_Task instructions_: Please reproduce the items below with "Start Service" replaced by "Stop Service" and nothing else changed, leaving out the pictures.
§ §
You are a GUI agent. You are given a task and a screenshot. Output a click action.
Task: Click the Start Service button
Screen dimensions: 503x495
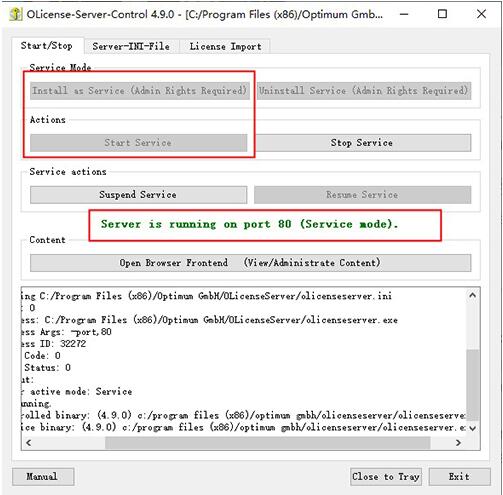point(138,143)
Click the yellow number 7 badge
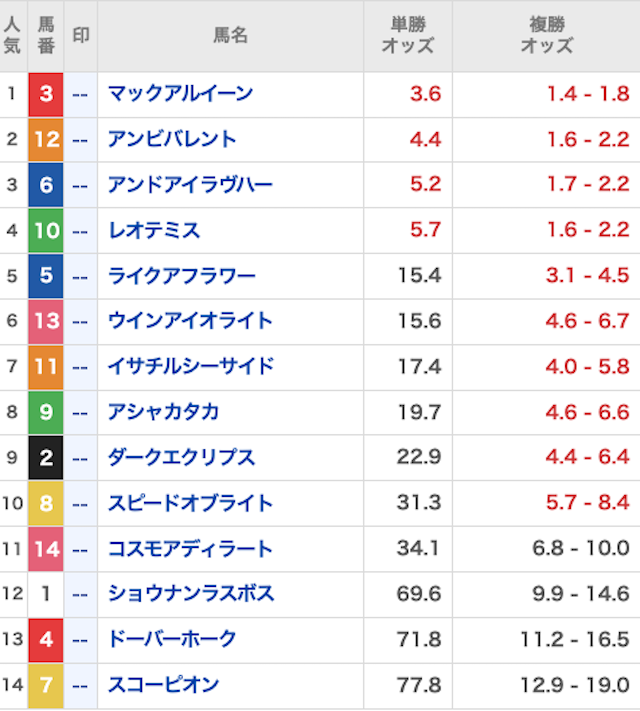 point(46,685)
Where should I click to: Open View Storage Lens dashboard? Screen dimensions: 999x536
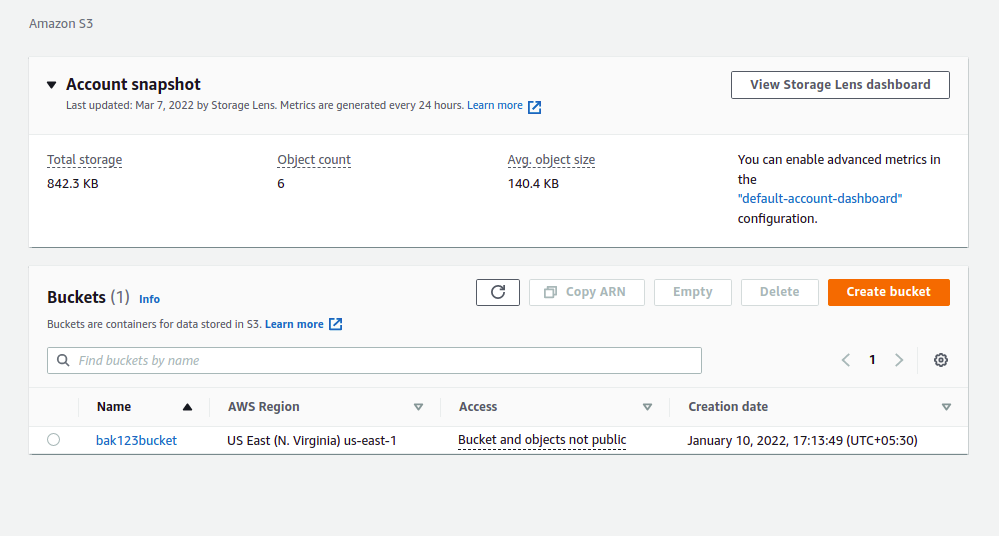click(840, 85)
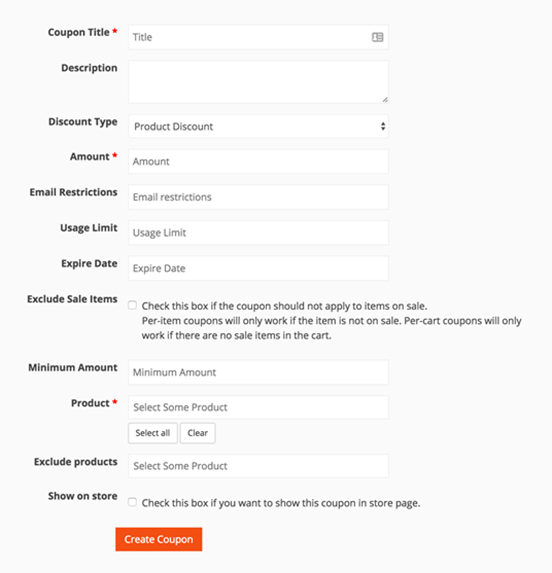This screenshot has width=552, height=573.
Task: Click the Email restrictions field
Action: [258, 197]
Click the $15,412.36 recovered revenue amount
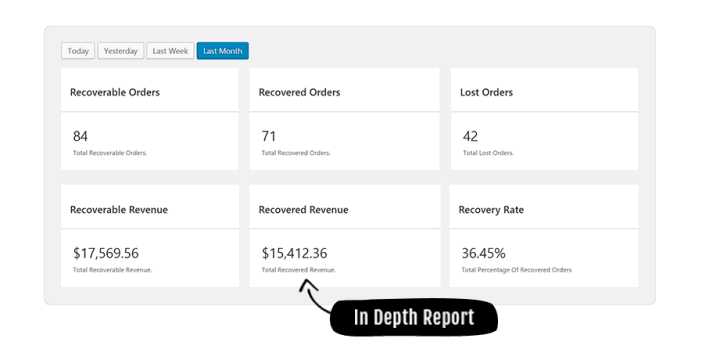The image size is (720, 360). [x=294, y=253]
§ §
_Result of this exercise_:
You are a GUI agent. You are given a task and a screenshot. Output a click action.
Task: Click the Stop Service button
Screen dimensions: 503x495
point(138,143)
Click the yellow number 7 badge
 point(46,685)
Where should I click to: Open View Storage Lens dashboard? Screen dimensions: 999x536
click(840, 85)
This screenshot has width=552, height=573.
Task: Click the Email restrictions field
Action: [258, 197]
Click the $15,412.36 recovered revenue amount
The image size is (720, 360). [x=294, y=253]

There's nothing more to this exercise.